### Document
┏━━

The following information provides you with some of the insights we share with the participants of the Natural Superheroes events.
Type Two – The Carer
Also known as: Helper, Giver World View: I support and help others Focus on: Being of service Underlying Fear: Of not being liked or loved Virtues: Humility Natural Coaching and Leadership Style: Servant leadership
Overview of Type Two Enneagram Profile
TWOS are known for their genuine desire to help, love and support others unconditionally, with patience and compassion. They are incredibly attuned to the needs and wants of others on a moment-to-moment basis. When that help is conditional, however, it stems from a need to be needed, from a growing unawareness of their own needs (or a belief that they have none) and an inability to say no to others’ requests and demands. There may be a desire to seduce, manipulate and to flatter others to get their approval. They invest much more time and effort in relationships in which they themselves feel wanted and needed. Healthy aspects of the personality develop when TWOS realise the importance of meeting their own needs themselves, and accept unconditional help from others. Compassionate and humane, TWOS value people and are concerned for others’ well-being. They are proactive in praising people and making them feel important. Often perceived as being the power behind the throne, TWOS can be ambitious and dedicated to helping people in positions of power to succeed.
Underlying Issues that arise for Twos
There is a core belief that to gain approval and love of others one has to be ever sensitive and willing to fulfil the needs and wants of other people and by doing so to have one’s own needs fulfilled in return. This results in feelings of pride in the belief that one is so indispensable to other people.
The following information offers insights into behavioural tendencies specific to the ‘two’ type that arise when certain feelings are present or brought to the surface:
At their worst (when feelings of apathy, grief, fear, lust and anger arise) Twos can be aggressive, manipulative, insincere, giving compulsively, needy, dramatizing, martyr-like, direct, possessive, overly demonstrative, pushy, bullying, over eating, overly accommodating, controlling and hysterical.

┗━━

### Exercise task A
Reproduce the passage of the Type Two profile starting with "The following information offers" and going on through "controlling and hysterical.".
### Exercise task B
Rewrite the paragraph of the Type Two profile that begins "There is a core belief" more briefly, keeping its main facts.
The listing after this is separate material with no connection to the Type Two profile.

### Stored data
┏━━

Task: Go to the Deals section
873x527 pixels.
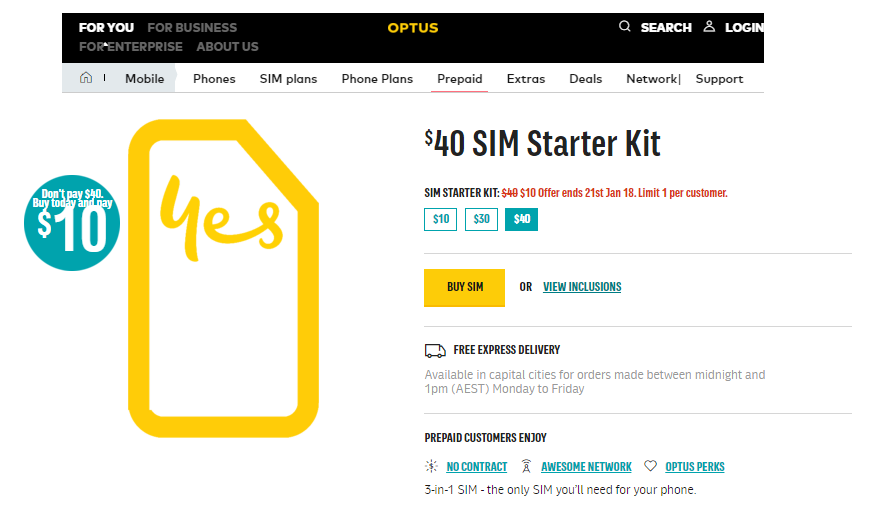Action: tap(585, 79)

┗━━

### Written solution A
The following information offers insights into behavioural tendencies specific to the ‘two’ type that arise when certain feelings are present or brought to the surface:
At their worst (when feelings of apathy, grief, fear, lust and anger arise) Twos can be aggressive, manipulative, insincere, giving compulsively, needy, dramatizing, martyr-like, direct, possessive, overly demonstrative, pushy, bullying, over eating, overly accommodating, controlling and hysterical.

### Written solution B
Twos believe that winning others' love and approval requires always being sensitive and willing to meet other people's needs and wants, and that their own needs will then be met in return. This leads to pride in believing themselves indispensable to others.